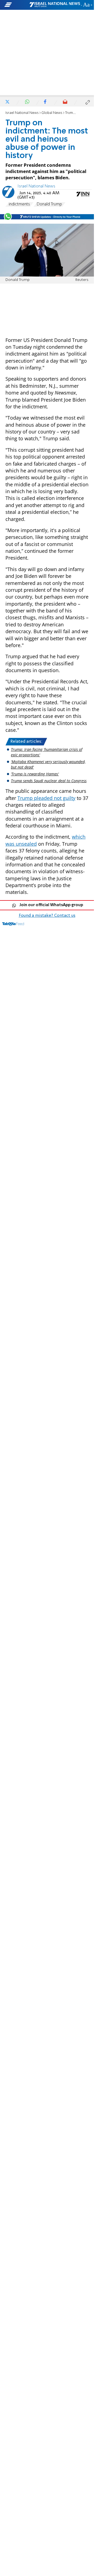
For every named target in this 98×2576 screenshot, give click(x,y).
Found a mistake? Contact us (47, 916)
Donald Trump (49, 204)
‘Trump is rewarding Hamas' (35, 773)
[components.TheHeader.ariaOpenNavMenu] (16, 4)
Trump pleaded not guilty (46, 798)
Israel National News (22, 113)
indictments (19, 204)
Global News (51, 113)
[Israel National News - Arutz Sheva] (54, 4)
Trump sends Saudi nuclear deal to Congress (49, 780)
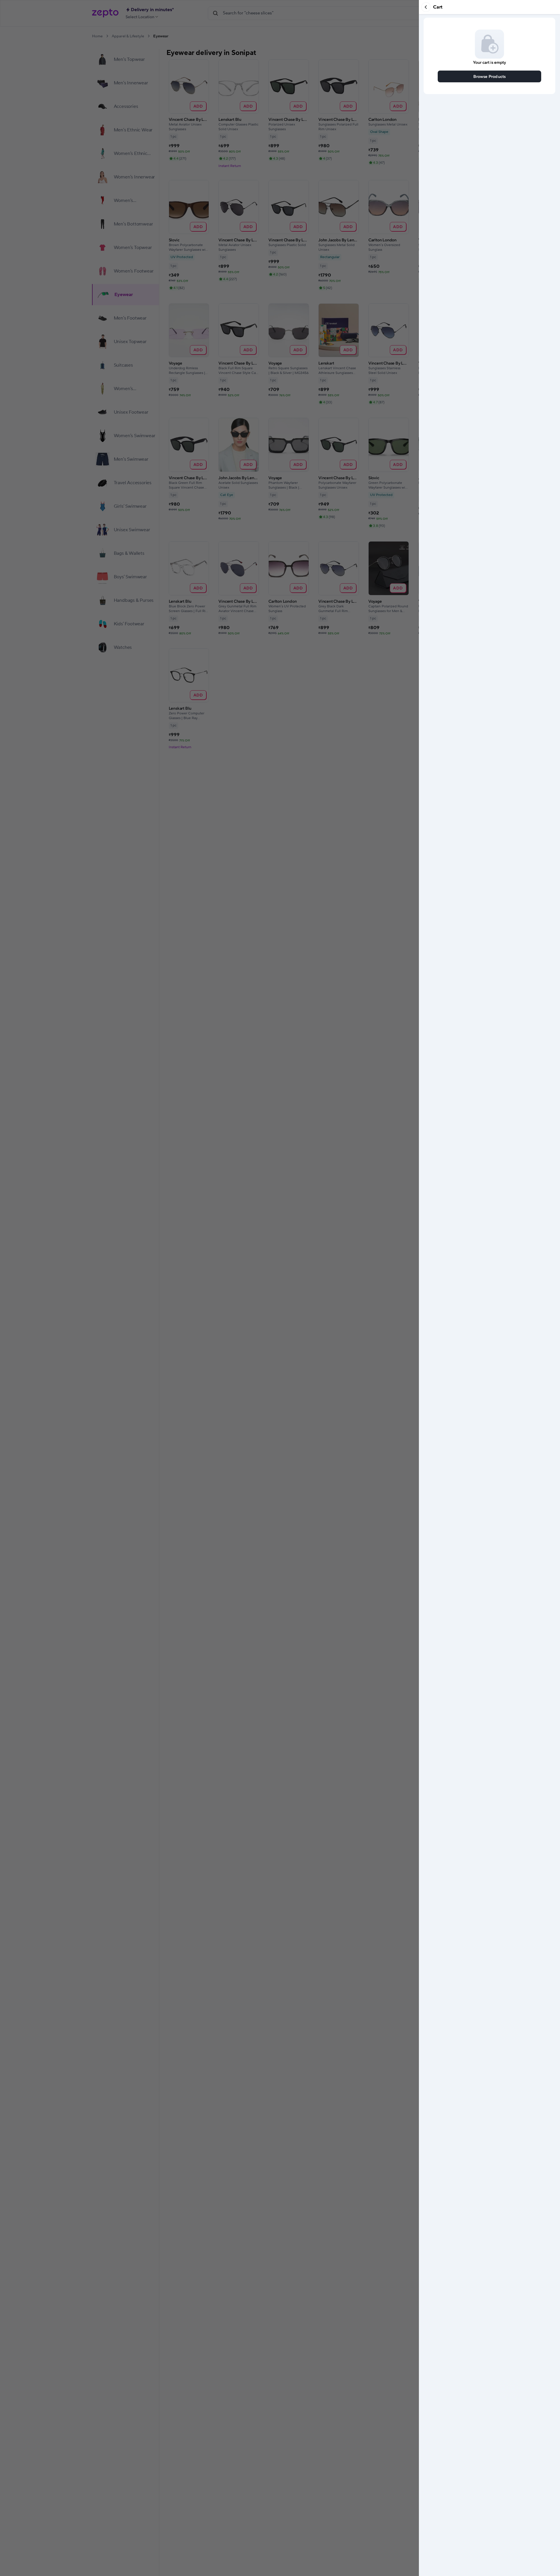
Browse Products (489, 76)
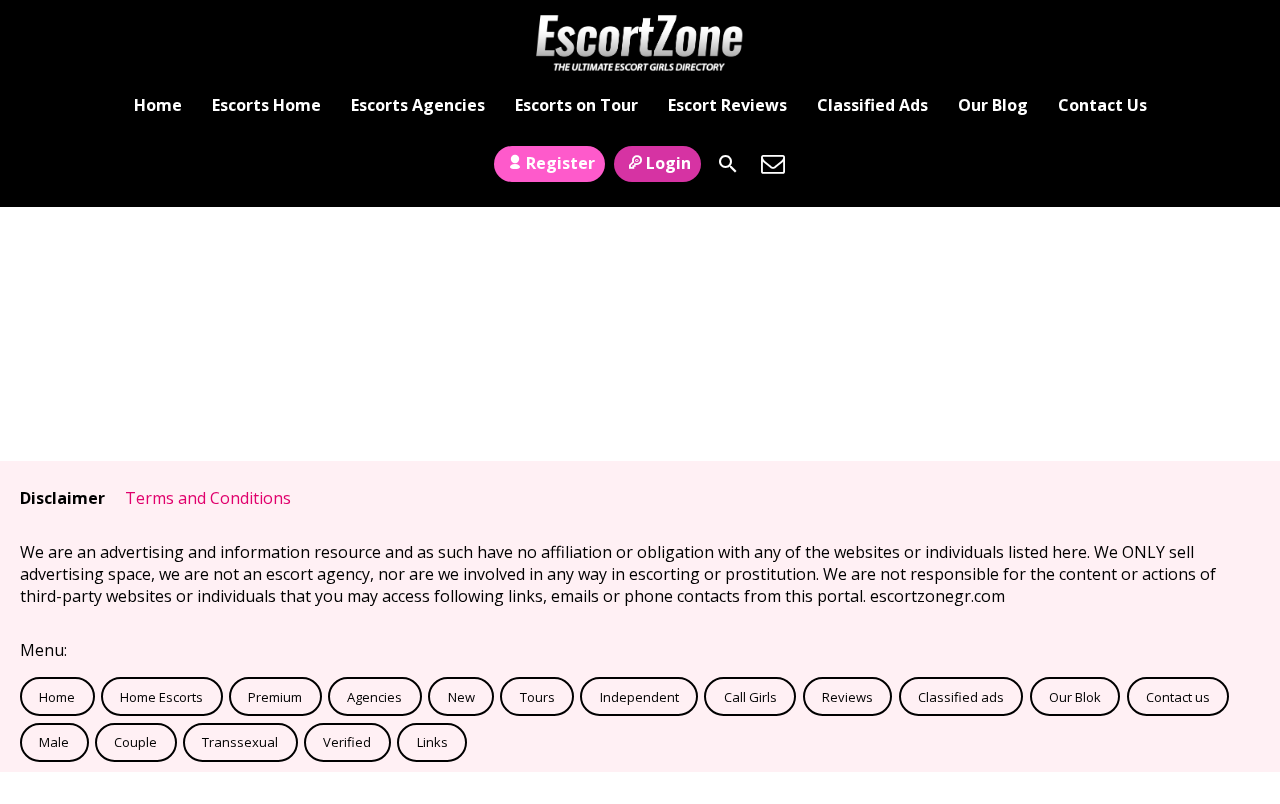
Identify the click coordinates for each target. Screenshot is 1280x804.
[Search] (728, 164)
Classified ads (961, 697)
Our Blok (1075, 697)
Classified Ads (872, 105)
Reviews (847, 697)
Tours (537, 697)
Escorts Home (266, 105)
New (461, 697)
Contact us (1178, 697)
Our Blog (993, 105)
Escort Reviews (727, 105)
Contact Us (1102, 105)
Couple (135, 742)
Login (668, 163)
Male (54, 742)
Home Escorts (161, 697)
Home (158, 105)
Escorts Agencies (418, 105)
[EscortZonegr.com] (640, 43)
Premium (275, 697)
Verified (347, 742)
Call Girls (750, 697)
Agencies (374, 697)
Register (560, 163)
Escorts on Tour (576, 105)
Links (432, 742)
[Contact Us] (773, 164)
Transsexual (240, 742)
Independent (639, 697)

:::

● Work required: Once the pictures are set aside, the remaining data must be transcribed exactly.

● Result below:
For every named target in this 98×2576 screenshot, give click(x,y).
Found a mistake? Contact us (47, 916)
Donald Trump (49, 204)
‘Trump is rewarding Hamas' (35, 773)
[components.TheHeader.ariaOpenNavMenu] (16, 4)
Trump pleaded not guilty (46, 798)
Israel National News (22, 113)
indictments (19, 204)
Global News (51, 113)
[Israel National News - Arutz Sheva] (54, 4)
Trump sends Saudi nuclear deal to Congress (49, 780)
Browse Products (489, 76)
Identify the click coordinates for each target. Screenshot is 1280x804.
[Search] (728, 164)
Classified ads (961, 697)
Our Blok (1075, 697)
Classified Ads (872, 105)
Reviews (847, 697)
Tours (537, 697)
Escorts Home (266, 105)
New (461, 697)
Contact us (1178, 697)
Our Blog (993, 105)
Escort Reviews (727, 105)
Contact Us (1102, 105)
Couple (135, 742)
Login (668, 163)
Male (54, 742)
Home Escorts (161, 697)
Home (158, 105)
Escorts Agencies (418, 105)
[EscortZonegr.com] (640, 43)
Premium (275, 697)
Verified (347, 742)
Call Girls (750, 697)
Agencies (374, 697)
Register (560, 163)
Escorts on Tour (576, 105)
Links (432, 742)
[Contact Us] (773, 164)
Transsexual (240, 742)
Independent (639, 697)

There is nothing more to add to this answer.